J.C. Penney also reaffirmed its goals for generating positive free cash flow (FCF) in fiscal 2018, reducing its inventory by more than 8%, and finishing the year with more than $2 billion in liquidity. The company also stated that it will close three stores "as part of an ongoing evaluation of its store portfolio" over the next few months as it explores the monetization of "beneficial" real estate assets.

Exterior of a JCPenney store.

Image source: J.C. Penney.

J.C. Penney plans to reveal additional details when it reports its fourth-quarter earnings on Feb. 28. The company's holiday update wasn't surprising, so why did it spark a rally?

Stumbling over a very low bar

J.C. Penney was crushed between e-tailers, superstores, and fast-fashion retailers over the past decade. An ill-advised turnaround effort by former CEO Ron Johnson alienated the retailer's core customers, and his ineffectual successors failed to win them back.

A string of executives -- including CEO Marvin Ellison and CFO Jeffrey Davis -- also abruptly resigned over the past year. A glimmer of hope appeared when J.C. Penney hired Jill Soltau, the former CEO of crafts and fabric retailer Jo-Ann Stores, as its new chief executive -- but Soltau faces a tough uphill battle.

J.C. Penney's comps flatlined over the past year and tumbled into negative territory during the third quarter, and its holiday update indicates that trend will continue in the fourth quarter:

 

Q3 2017

Q4 2017

Q1 2018

Q2 2018

Q3 2018

Comps growth

1.7%

2.6%

0.2%

0.3%

(5.4%)*

Source: J.C. Penney quarterly reports. *(4.5%) on a shifted basis.

However, J.C. Penney's 5.4% comps decline during the holiday period notably wasn't worse than its decline in the third quarter, and its 3.5% decline on a shifted basis actually marked an improvement from its 4.5% drop in the third quarter. But without other crucial information -- like store traffic, transactions, and margins -- we can't tell how much of that comps growth was fueled by promotions.

Interior of a JCPenney store.

Image source: J.C. Penney.

Soltau hasn't said much about her turnaround plans for J.C. Penney, but she's made clearing out the retailer's excess inventory a top priority. An 8% decline in inventory for the year is encouraging, but it also suggests that its "improvement" in shifted comps during the holidays was driven by markdowns -- which will further dent its gross margins.

JCP Gross Profit Margin (TTM) Chart

JCP Gross Profit Margin (TTM) data by YCharts.

Unfortunately, J.C. Penney's holiday results still look poor relative to those of the rest of the industry.

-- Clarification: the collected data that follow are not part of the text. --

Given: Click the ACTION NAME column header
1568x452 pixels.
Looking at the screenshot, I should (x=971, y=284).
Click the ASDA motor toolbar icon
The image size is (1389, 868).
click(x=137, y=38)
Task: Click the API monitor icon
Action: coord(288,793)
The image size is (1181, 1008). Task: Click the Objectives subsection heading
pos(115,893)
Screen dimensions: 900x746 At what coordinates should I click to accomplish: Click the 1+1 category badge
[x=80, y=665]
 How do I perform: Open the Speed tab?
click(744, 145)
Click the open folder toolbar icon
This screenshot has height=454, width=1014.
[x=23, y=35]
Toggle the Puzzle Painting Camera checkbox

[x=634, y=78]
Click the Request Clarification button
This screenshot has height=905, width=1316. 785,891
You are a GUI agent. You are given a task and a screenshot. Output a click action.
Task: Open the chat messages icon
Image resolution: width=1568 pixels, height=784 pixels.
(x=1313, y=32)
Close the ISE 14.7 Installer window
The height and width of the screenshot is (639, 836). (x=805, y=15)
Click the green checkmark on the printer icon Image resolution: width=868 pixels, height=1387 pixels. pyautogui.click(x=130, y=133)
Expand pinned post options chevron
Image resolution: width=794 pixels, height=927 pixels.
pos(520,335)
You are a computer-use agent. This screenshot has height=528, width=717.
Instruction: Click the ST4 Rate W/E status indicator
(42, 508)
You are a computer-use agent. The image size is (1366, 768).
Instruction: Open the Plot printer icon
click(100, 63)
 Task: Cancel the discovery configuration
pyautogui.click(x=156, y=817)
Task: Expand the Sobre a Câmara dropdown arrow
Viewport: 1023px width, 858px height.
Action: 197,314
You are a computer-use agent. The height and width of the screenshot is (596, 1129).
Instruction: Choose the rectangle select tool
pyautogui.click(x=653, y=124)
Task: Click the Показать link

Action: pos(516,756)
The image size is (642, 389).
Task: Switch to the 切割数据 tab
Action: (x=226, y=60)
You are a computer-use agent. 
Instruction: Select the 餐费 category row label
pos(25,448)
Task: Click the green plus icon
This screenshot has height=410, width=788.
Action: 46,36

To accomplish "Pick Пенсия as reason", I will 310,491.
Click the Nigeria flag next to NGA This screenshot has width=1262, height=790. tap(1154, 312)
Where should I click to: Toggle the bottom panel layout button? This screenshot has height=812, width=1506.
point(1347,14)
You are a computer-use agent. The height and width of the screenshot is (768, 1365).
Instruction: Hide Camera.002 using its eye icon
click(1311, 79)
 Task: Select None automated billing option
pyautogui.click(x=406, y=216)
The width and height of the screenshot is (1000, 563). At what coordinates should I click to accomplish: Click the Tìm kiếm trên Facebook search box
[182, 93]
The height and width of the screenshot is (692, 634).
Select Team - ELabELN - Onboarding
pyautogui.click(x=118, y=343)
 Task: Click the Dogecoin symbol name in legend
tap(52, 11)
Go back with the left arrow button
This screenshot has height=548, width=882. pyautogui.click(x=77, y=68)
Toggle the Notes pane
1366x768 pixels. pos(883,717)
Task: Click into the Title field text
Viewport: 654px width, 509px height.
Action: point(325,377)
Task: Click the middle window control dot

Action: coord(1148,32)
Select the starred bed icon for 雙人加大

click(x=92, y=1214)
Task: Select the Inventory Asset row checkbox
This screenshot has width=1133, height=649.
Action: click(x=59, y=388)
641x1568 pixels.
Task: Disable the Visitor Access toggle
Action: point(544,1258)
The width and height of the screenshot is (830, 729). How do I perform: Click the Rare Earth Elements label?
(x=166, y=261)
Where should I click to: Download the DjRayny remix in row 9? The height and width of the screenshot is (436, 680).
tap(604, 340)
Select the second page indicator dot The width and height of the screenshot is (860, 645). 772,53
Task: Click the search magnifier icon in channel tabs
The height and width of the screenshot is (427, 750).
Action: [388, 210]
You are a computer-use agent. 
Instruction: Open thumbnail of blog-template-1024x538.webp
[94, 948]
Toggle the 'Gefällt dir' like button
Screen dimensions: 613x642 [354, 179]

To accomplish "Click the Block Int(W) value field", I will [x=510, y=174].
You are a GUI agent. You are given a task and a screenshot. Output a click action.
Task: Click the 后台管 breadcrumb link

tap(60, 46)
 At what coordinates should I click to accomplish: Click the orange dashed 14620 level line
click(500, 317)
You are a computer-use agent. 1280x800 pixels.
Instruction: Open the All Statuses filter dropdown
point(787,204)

Mastercard's (NYSE:MA) SpendingPulse recently reported that U.S. holiday sales rose 5.1% annually to $850 billion this year, marking the industry's strongest growth in six years.

However, Mastercard also noted that department stores finished the season with a 1.3% decline in sales -- partly due to store closures. J.C. Penney's inability to match those growth rates indicates that it remains a "bottom-of-the-barrel" retailer. By comparison, Macy's (NYSE:M) -- which posted positive comps growth over the past four quarters -- expects its comps to rise 2.0% for the full year.

The $4.2 billion monster in the closet

One of J.C. Penney's most pressing concerns is its $4.2 billion in long-term debt. The bears think that debt load will break the company, which needs to pay off more than $2 billion of it in 2023. Meanwhile, its cash and equivalents fell 9% annually to $168 million last quarter, and its FCF remained in negative territory over the past 12 months.

JCP Free Cash Flow (TTM) Chart

JCP Free Cash Flow (TTM) data by YCharts.

That's why J.C. Penney is trying to boost its FCF back into positive territory by liquidating its inventory, closing stores, and possibly selling some properties -- and its holiday update indicates that plan remains on track.

These aren't flickers of life...yet

J.C. Penney's rally wasn't caused by the bears suddenly turning bullish on the stock. Instead, I think it was likely a short squeeze complemented by a marketwide rally, since more than 40% of its float was still being shorted at the end of December.

J.C. Penney's rally might keep it above the $1 mark, but it probably won't lead to any long-term gains. Therefore, investors should steer clear of this stock until the company's management offers more concrete plans for a turnaround beyond liquidating inventories and closing stores.